### Work order
Below is a listing; print exactly its lines from the one containing "The image size is (1280, 765)." down to the one containing "the user avatar", both inclusive, with every picture left out.

### Records for the task
=======
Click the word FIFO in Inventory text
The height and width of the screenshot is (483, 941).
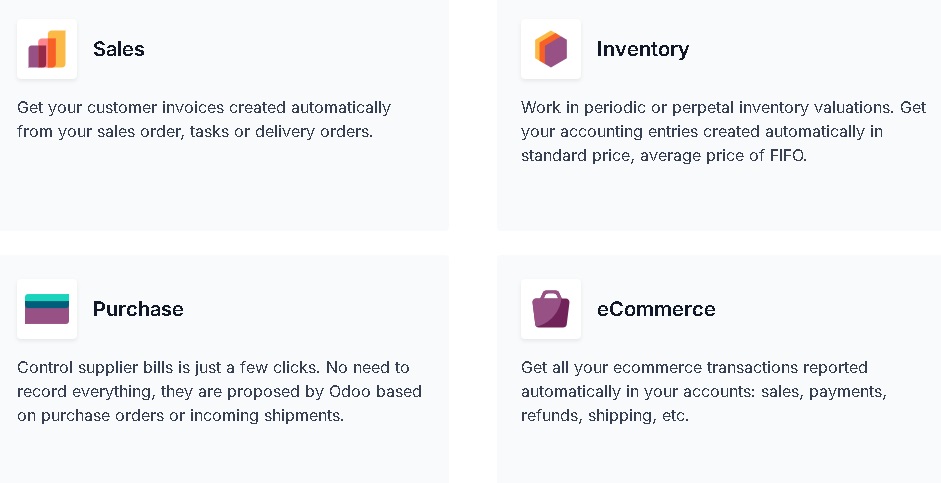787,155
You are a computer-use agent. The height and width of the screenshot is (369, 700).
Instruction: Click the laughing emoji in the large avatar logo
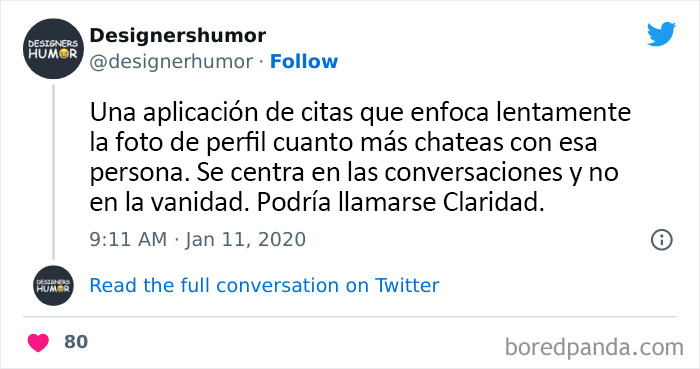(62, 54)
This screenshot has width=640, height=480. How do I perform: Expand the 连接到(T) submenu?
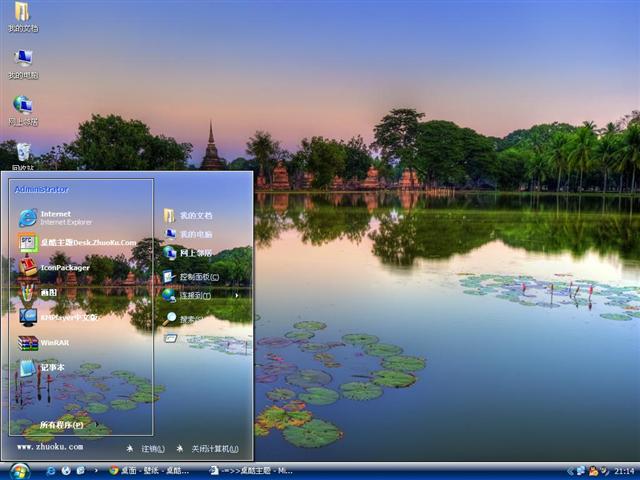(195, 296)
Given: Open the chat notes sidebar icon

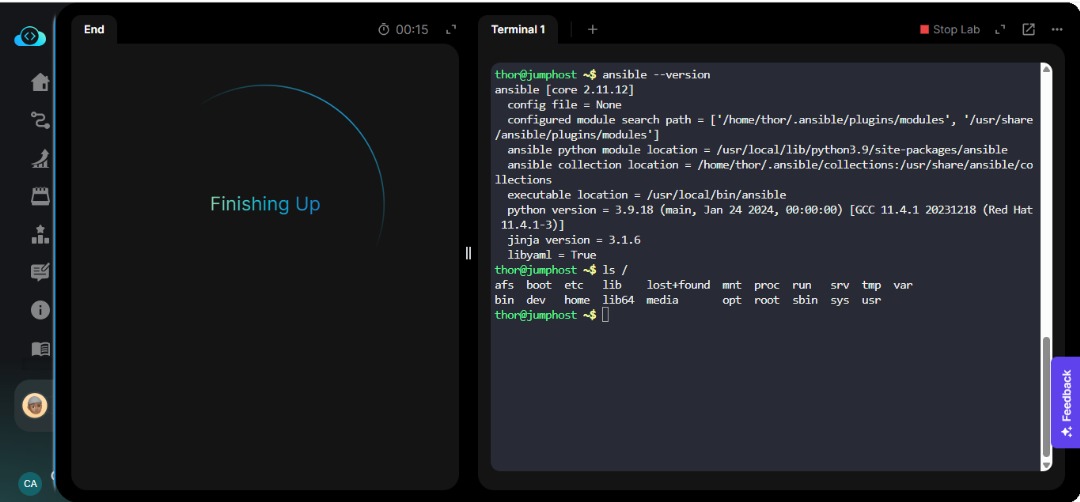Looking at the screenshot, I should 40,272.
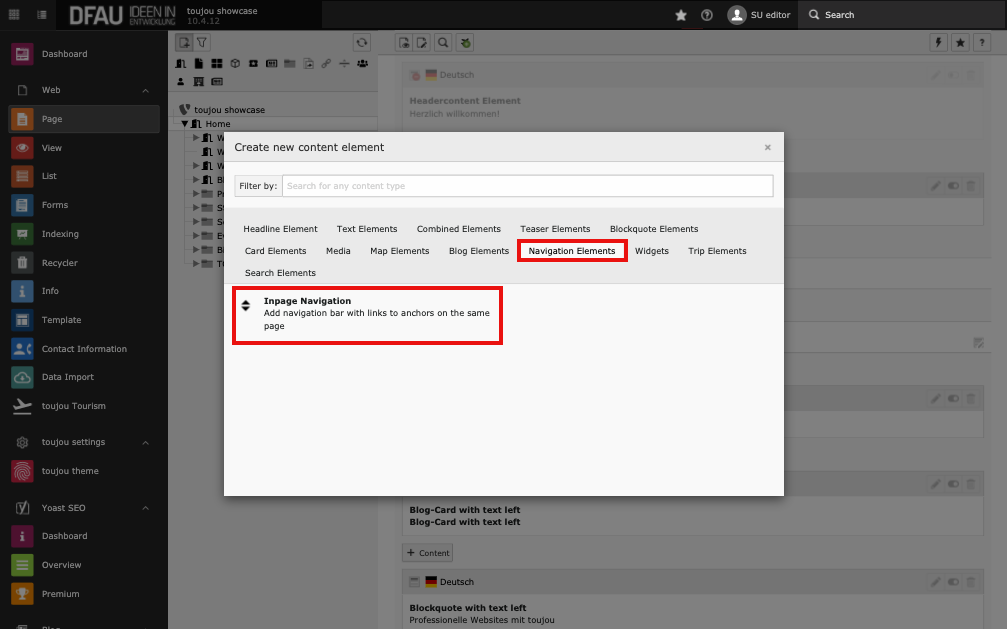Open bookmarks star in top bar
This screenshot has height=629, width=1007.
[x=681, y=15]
=======
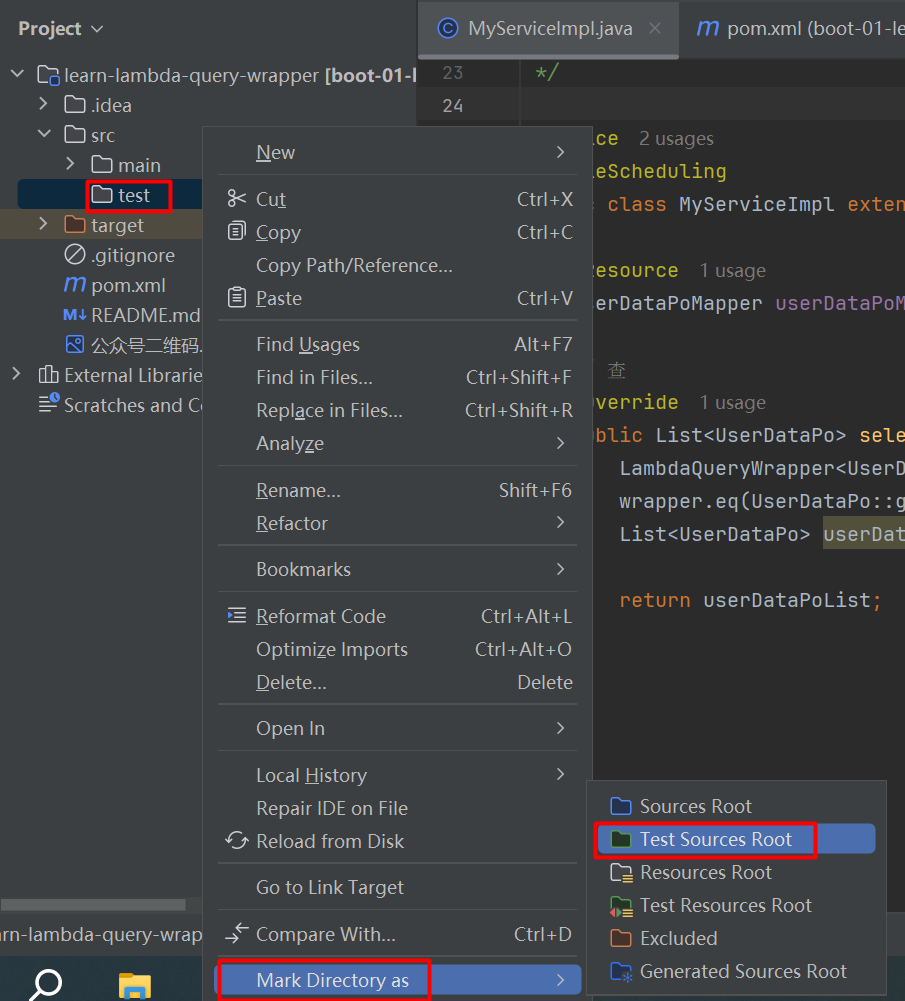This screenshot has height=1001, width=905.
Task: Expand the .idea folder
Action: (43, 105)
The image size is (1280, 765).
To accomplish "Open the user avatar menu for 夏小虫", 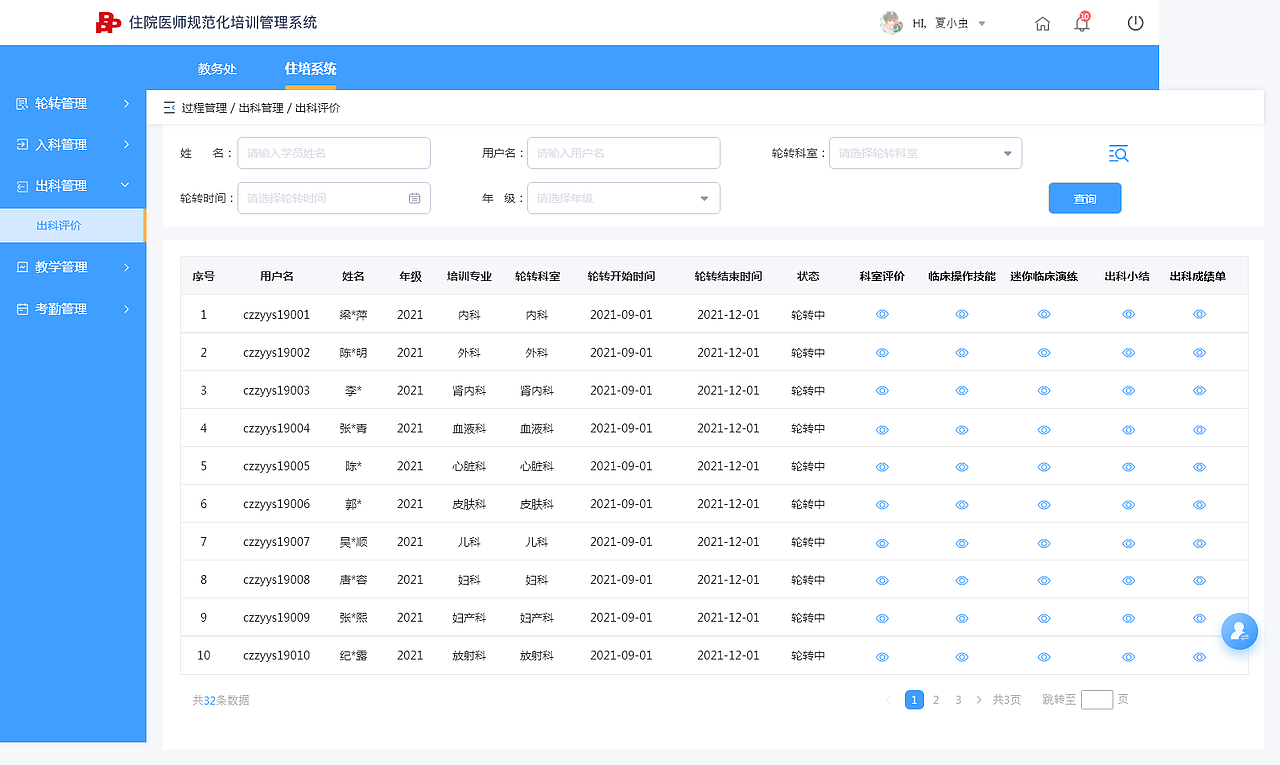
=======
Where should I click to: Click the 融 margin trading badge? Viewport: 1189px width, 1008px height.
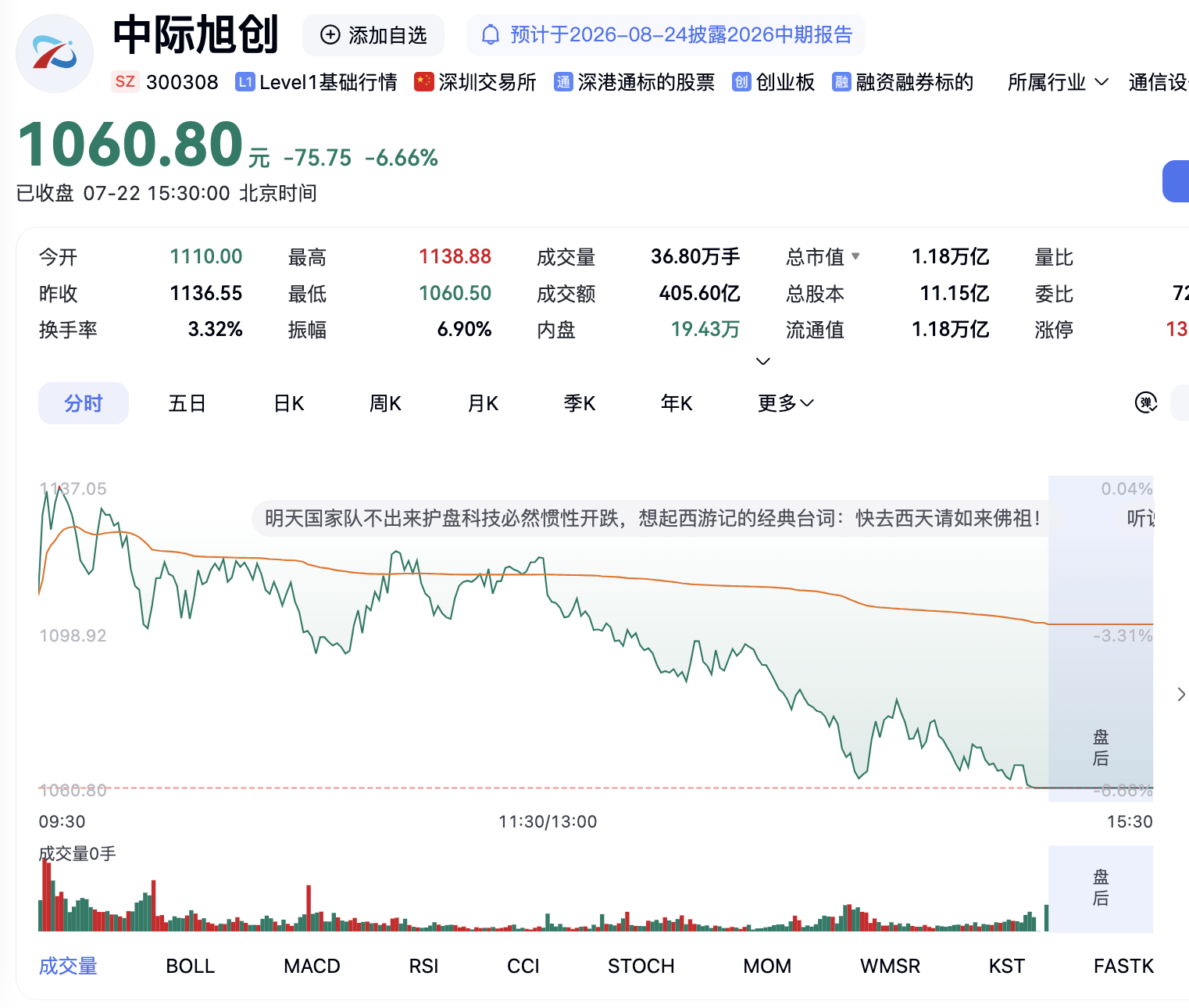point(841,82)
=======
### Exercise solution
The image size is (1280, 765).
To accomplish "Open the user avatar menu for 夏小虫", 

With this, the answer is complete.